Cómo preparar un examen

Los exámenes son un momento de tensión y estrés para los estudiantes de cualquier edad, ya se en la etapa escolar como en la universidad y más allá de la personalidad nerviosa o no de un alumno, lo cierto es que la mejor tranquilidad a la hora del examen es el conocimiento.

Por más trillado que suene, una buena preparación de los exámenes permite llegar al momento con soltura y confianza; de manera que estudiar para rendir exámenes es una estrategia simple y confiable para superar estas etapas con éxito.

Lo primero a tener en cuenta es que durante todo el año debes ser un alumno activo, no uno pasivo. Si usas y manipulas la información y contenidos que se acumulan a lo largo de una materia o curso, maximizarás tu capacidad de acceder a esta información en tu memoria cuando la necesites.

Por lo tanto, no esperes a estudiar la noche anterior a un examen: Si no has tomado notas en clase, si no has resuelto dudas y afianzado conocimientos a lo largo del curso, difícilmente puedas prepararte en una noche o dos antes de dar el examen.


Por otro lado, el diseño de la evaluación es, también un componente importante: Toda vez que desconoces la técnica de evaluación de un profesor lo mejor que puedes hacer es preguntar: se trata de una preocupación legítima sobre el diseño del examen; aunque, lógicamente, el profesor no te dará las respuestas a las preguntas que te hará durante el mismo.

Conocer el diseño del examen te permite prepararte y practicar para responderlo con éxito en el tiempo previsto, de manera que conseguir esta información es importante. En caso de no hacerlo, siempre puedes practicar diversos diseños de examen para sentirte confiado de que podrás responder a cualquiera de ellos.

Antes de preparar un examen, toma nota de los temas más importantes de la materia y si tienes apuntes o resúmenes, todavía mejor. Allí, destaca con colores los que son los temas importantes y con otro color destaca tus dudas conceptuales o de vocabulario.

Ten en cuenta que cuando estudias temas muy abarcativos, es necesario estudiar desde los conceptos generales hacia los detalles y no al revés. Es sólo mediante la comprensión general de un tema que puedes resolver a los planteos secundarios.

Si has tomado apuntes, lo primero que puedes hacer para que ellos sean efectivos, es memorizarlos. Con ellos tendrás un conocimiento general de la materia y, cuando dichos conocimientos estén firmes en sus ideas más importantes, puedes ahondar en las visiones de diversos autores o detalles secundarios.

Para el primer momento de estudio, con tus apuntes, puede resultar de suma utilidad hacer gráficos o diagramas donde conectes las ideas principales.

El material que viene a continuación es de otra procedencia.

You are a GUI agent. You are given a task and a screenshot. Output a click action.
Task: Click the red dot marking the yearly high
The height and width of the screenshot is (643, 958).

Esto te servirá para que, al ampliar y profundizar, puedas conectar un tema con otro sin problemas.

Con tu gráfico o diagrama conseguirás un listado de los diversos temas que tendrás que estudiar. Luego podrás hacer apuntes de cada uno de ellos para estudiarlos por separado y conectarlos conceptualmente.

Si tienes que memorizar mucho vocabulario o citas, el método más infalible es el visual. Destaca las palabras o citas en colores llamativos de manera que puedas verlos rápidamente y repasarlos a diario. Un refuerzo es colocar notas con estas palabras o frases en distintos sitios de la casa por donde pases habitualmente, de manera de dar una lectura varias veces al día hasta memorizarlos.

Si tu examen se aproxima, agota las horas del día para estudiar y trata de evitar pasar toda la noche previa estudiando. La creencia popular indica que así tienes los conocimientos frescos durante el examen pero la realidad indica que pierdes lucidez mental y capacidad de respuesta a causa de la falta de descanso.

Si el día del examen llegó, pero aún te quedan unas horas antes de que comience, no utilices cada momento en dar un repaso o una mirada rápida a los apuntes. Eso sólo aumentará tu sensación de desesperación y puede hacerte entrar en pánico.

Si necesitas calmar tu ansiedad antes de un examen, el día anterior realiza una lista de los temas estudiados y, la mañana del examen o, incluso, previo al mismo, repasa visualmente los títulos para tener confianza en que has estudiado toda la materia y los tienes frescos.

Prepararse físicamente para un examen también es importante: dormir bien la noche anterior, estar bien alimentado e hidratado, contar con todo el material necesario para dar el examen antes del mismo, te permitirá optimizar tu tiempo y mantenerte enfocado en resolverlo exitosamente. Incluso, ir al baño antes de comenzar el examen es muy importante para que estés cómodo y relajado mientras respondes.